▶ [Page text]
○ ○ ○ ○ ○ ○ ○

Many of the events in Promise seem to parallel events in Lexmas yet invert them. In Lexmas, a stunned Lex awakes in a brightly lit room, wearing a white T-shirt, next to his pregnant bride; in Promise, Lex wakes up in a dimly-lit room, wearing a dark gray T-shirt, and his pregnant bride-to-be is not there because she's thinking of another man. In Lexmas, Clark not only accepts Lex's relationship with Lana but approves of it. In direct contrast, in Promise Clark feels he must rescue Lana from the choice she has made, in part because he completely disapproves of Lex. Furthermore, in Lexmas, Lex gained the love and support of the whole community (represented by Jonathan Kent nominating him for humanitarian of the year); by contrast, in Promise Lex is all alone on his wedding day--a fact Lionel calls attention to. Finally, in Lexmas, Clark explains that Lana fell in love with Lex because he became the sort of man she could love; in Promise, Lex has strayed very far from the path of a man Lana could love, and knows it; he fears if Lana finds out what he's truly like, she could never love him.
One theme that is not reversed, but is in fact directly paralleled in Promise and Lexmas is the idea that Lana's pregnancy poses a threat. In Lexmas, Lana's pregnancy ultimately kills her and shatters Lex's happiness; in Promise, despite the happiness both Lex and Lana exhibit when looking at the ultrasound, Lex is very aware of the threat posed by the fetus that he has manipulated in some way. His nightmare of looking at a baby with demonic eyes is a reversal of the joyous moment in Lexmas when he holds his newborn daughter in his arms.
And one final parallel between Promise and Lexmas is that each episode contains a confrontation between Lex and Lionel in which Lionel excoriates Lex for his choices and calls him "pathetic." It is true that the specific reason Lionel calls Lex pathetic is slightly different in the two episodes; in Lexmas, Lex is pathetic in Lionel's sight because after renouncing his true family and the money and power that came with being a Luthor, he has turned up at his father's door begging for help. In Reckoning, Lionel calls Lex pathetic for needing Lionel's assistance in covering up a killing, and for not being able to plan a murder well (as a true Luthor would no doubt do). Interestingly, though, in both episodes Lionel lectures Lex on the ability true Luthors have to control the people around them.
Parallels between "Reckoning" and "Promise"
I once threatened to compare Reckoning to every single Smallville episode--I bet you all thought I was joking, but apparently I was not!!!
serenography has already pointed out probably the most pivotal parallel between Promise and Reckoning: at the end of Promise, Lana is put in the same situation as Clark is at the end of Reckoning: having to completely lie to the person she loves to save his life. 1 That, for me, strongly suggests that Promise really is the climax of the Clexana triangle the producers intended all along, but it is certainly not the only parallel between the two episodes.

○ ○ ○ ○ ○ ○ ○

▶ [Given information]

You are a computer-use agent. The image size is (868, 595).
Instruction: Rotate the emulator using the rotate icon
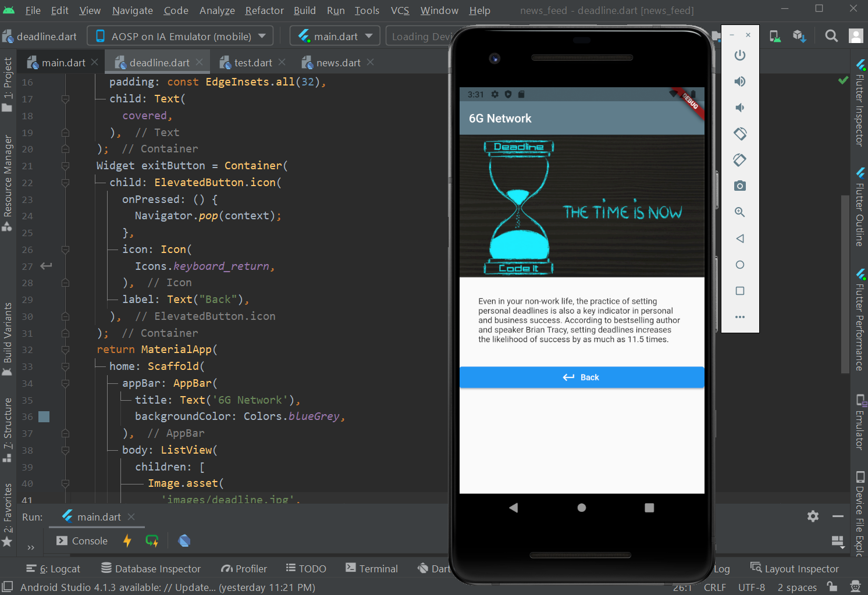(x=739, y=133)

○ ○ ○ ○ ○ ○ ○

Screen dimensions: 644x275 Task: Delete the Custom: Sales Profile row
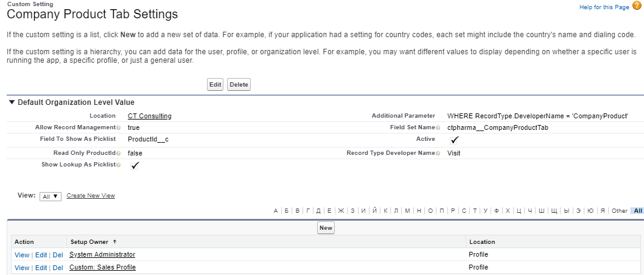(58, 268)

○ ○ ○ ○ ○ ○ ○

▶ [Exercise brief]
Repeat word for word the stretch of the Smallville episode comparison from "serenography has already" through "the two episodes.".

▶ [Solution below]
serenography has already pointed out probably the most pivotal parallel between Promise and Reckoning: at the end of Promise, Lana is put in the same situation as Clark is at the end of Reckoning: having to completely lie to the person she loves to save his life. 1 That, for me, strongly suggests that Promise really is the climax of the Clexana triangle the producers intended all along, but it is certainly not the only parallel between the two episodes.